Estava no aniversário de um amigo português quando os convidados foram convocados para um quiz sobre expressões portuguesas e brasileiras. Deveríamos desvendar os significados e procurar correlatos. Já aí, pudemos compartilhar impressões que ultrapassam nossos avós.

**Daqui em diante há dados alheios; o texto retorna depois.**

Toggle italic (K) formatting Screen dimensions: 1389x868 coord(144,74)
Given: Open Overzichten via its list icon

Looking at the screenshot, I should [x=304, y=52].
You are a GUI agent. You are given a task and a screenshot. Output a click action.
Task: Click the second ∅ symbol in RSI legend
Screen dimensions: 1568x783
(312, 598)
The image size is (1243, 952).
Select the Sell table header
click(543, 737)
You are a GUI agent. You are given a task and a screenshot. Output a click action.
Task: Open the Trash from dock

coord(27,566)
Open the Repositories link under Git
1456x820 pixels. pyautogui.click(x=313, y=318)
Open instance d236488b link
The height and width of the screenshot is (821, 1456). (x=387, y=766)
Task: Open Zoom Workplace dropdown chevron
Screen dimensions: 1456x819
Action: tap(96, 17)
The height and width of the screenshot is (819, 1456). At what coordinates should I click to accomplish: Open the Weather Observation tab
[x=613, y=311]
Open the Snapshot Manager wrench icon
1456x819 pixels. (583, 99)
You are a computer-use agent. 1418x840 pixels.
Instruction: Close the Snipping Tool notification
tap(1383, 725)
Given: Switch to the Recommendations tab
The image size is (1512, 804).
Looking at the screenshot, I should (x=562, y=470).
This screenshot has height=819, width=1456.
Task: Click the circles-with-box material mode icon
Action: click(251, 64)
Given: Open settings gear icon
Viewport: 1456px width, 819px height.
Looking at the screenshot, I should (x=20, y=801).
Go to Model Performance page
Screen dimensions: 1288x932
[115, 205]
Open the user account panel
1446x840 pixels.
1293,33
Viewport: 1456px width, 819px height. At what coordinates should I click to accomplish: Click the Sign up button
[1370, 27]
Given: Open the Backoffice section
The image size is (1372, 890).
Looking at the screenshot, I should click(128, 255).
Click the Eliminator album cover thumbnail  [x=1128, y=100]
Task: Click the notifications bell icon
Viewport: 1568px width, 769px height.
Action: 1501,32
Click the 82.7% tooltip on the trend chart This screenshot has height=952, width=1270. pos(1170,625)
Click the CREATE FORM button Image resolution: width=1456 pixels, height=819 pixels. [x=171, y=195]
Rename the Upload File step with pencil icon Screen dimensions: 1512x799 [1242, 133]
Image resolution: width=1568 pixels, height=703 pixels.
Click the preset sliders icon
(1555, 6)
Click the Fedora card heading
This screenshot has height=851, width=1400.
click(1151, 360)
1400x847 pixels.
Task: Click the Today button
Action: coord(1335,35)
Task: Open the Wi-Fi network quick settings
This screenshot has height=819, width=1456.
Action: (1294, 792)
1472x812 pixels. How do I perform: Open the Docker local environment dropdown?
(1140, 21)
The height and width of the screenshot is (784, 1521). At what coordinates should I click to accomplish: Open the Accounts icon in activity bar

Aprendi que “sete cães a um osso” significa algo muito disputado, que “nem o pai morre, nem a gente almoça” é usado para ocasiões de indecisão, talvez equiparado com o que dizemos no Brasil ficar nesse “chove-não-molha”, aquela situação que não se define, quase um ficar “em águas de bacalhau”, não dar em nada. “Meter a pata na poça” seria o nosso “pisar na bola”, cometer um erro ou ser inconveniente. Pude ensinar aos presentes o que é “rodar a baiana”, mas não mencionei que no Ceará o termo é mais conhecido como “botar boneco”, armar uma grande confusão.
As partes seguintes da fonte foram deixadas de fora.